Cap-Vert : pour Jorge Carlos Fonseca, cette fois c’est la bonne

Par Jeune Afrique

Battu en 2001, devancé dans les sondages, Jorge Carlos Fonseca a réussi à refaire son retard pour remporter la présidentielle cap-verdienne haut la main.

Dix ans après avoir été recalé par le suffrage universel lors du scrutin de 2001, le libéral Jorge Carlos Fonseca a remporté, le 21 août, le second tour de l’élection présidentielle cap-verdienne. Belle revanche pour cet avocat de 60 ans, originaire de Mindelo, capitale culturelle de l’archipel, infatigable militant de la démocratie et corédacteur de la Constitution de 1991 qui avait sorti le Cap-Vert du règne du parti unique. Depuis, la gestion des affaires publiques s’est résumée à une compétition entre deux grandes forces politiques : le Parti africain pour l’indépendance du Cap-Vert (PAICV, ex-parti unique) et le Mouvement pour la démocratie (MPD, de Carlos Veiga).

Aujourd’hui, vingt et un ans après l’introduction du multipartisme, le Cap-Vert vit une troisième alternance paisible. La première, en 1991, avait vu l’ancien parti unique retoqué par le corps électoral au profit de l’opposition emmenée par le MPD. Deux quinquennats plus tard, usés par le pouvoir, les anciens opposants sont à leur tour remerciés par les électeurs qui rappellent aux affaires le PAICV et choisissent Pedro Pires, grande figure de la lutte de libération contre le colonialisme portugais, comme président de la République.

Réélu en 2006, ce dernier ne peut, selon les termes de la Constitution, briguer un troisième mandat. Pour le scrutin de 2011, le parti de l’indépendance investit Manuel Inocencio Sousa, 60 ans, ancien ministre des Affaires étrangères. Le PAICV est sûr de son fait, d’autant qu’il vient de remporter le scrutin législatif de février 2011, ce qui garantit le maintien de Jose Maria Neves, secrétaire général du PAICV, à la primature. C’était sans compter l’excellente campagne électorale menée par Jorge Carlos Fonseca.

"Un président avec le peuple"

Fonseca partage avec son rival de nombreux points communs : ex-chef de la diplomatie, sexagénaire, et originaire de Mindelo.
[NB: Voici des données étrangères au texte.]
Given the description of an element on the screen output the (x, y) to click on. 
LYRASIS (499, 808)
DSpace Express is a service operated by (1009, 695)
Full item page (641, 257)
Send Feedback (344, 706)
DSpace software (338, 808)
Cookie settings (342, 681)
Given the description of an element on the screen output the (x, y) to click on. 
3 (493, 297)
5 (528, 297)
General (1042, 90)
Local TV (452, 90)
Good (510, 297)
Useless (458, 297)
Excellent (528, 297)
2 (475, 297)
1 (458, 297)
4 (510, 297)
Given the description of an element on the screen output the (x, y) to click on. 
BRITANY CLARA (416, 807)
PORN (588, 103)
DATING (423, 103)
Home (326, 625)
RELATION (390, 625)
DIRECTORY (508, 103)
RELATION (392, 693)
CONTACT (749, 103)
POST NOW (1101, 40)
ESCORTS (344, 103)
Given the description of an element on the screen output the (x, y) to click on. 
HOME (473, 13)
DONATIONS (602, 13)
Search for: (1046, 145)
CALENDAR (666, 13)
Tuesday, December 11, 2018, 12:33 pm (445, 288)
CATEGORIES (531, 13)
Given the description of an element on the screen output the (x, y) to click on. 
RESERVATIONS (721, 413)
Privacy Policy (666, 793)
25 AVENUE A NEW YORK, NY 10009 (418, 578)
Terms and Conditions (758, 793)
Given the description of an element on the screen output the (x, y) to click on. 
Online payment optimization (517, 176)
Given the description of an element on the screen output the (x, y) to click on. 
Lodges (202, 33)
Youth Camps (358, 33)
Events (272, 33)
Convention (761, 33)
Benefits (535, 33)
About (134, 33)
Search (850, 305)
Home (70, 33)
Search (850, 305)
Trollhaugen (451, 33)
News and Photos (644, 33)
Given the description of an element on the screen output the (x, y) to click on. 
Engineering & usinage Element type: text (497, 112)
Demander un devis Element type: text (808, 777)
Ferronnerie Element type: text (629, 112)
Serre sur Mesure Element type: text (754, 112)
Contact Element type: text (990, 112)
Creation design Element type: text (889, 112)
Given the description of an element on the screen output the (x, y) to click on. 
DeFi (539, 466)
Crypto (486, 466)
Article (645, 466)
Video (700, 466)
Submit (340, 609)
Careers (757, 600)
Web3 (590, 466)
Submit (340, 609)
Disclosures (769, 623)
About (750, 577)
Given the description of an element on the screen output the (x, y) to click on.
Mélomane comme tout Cap-Verdien qui se respecte, Fonseca gratte la guitare, s’abreuve de morna et de finaçon (genres musicaux très prisés dans l’archipel) et, entre deux plaidoiries (il dirige un cabinet d’avocat) et trois discours (il fait partie des cadres actifs du MPD), il s’adonne à la poésie et à la littérature (une dizaine de publications). Échaudé par son échec de 2001 – il avait alors affronté Pedro Pires et son propre président de parti, Carlos Veiga –, Jorge Carlos Fonseca sillonne les îles de l’archipel, organise des rencontres de proximité avec les électeurs et privilégie un discours assez populiste.

Son slogan : « Un président avec le peuple ». Grâce à cette campagne rondement menée, il refait son retard et l’emporte, avec près de 55 % des suffrages exprimés, contre le candidat du parti au pouvoir. Lequel, comme il est désormais de coutume au Cap-Vert, a reconnu la victoire de son rival. C’est ainsi que s’est opérée la troisième alternance paisible de l’histoire du pays.

En revanche, Jorge Carlos Fonseca sera confronté à une situation inédite : la cohabitation. Pour la première fois depuis l’ouverture démocratique, le président de la République et le Premier ministre ne sont pas du même bord politique. Le libéral Antonio Mascarenhas Monteiro (1991-2001) a eu comme chef de gouvernement Carlos Veiga, fondateur du MPD. Le vétéran de la guerre d’indépendance, Pedro Pires (2001-2011), a travaillé avec Jose Maria Neves, secrétaire général du PAICV. Jorge Carlos Fonseca n’aura pas la chance de ses deux prédécesseurs. Il devra composer avec un chef de gouvernement de gauche. Ce qui ne semble pas inquiéter outre mesure l’avocat-poète devenu président.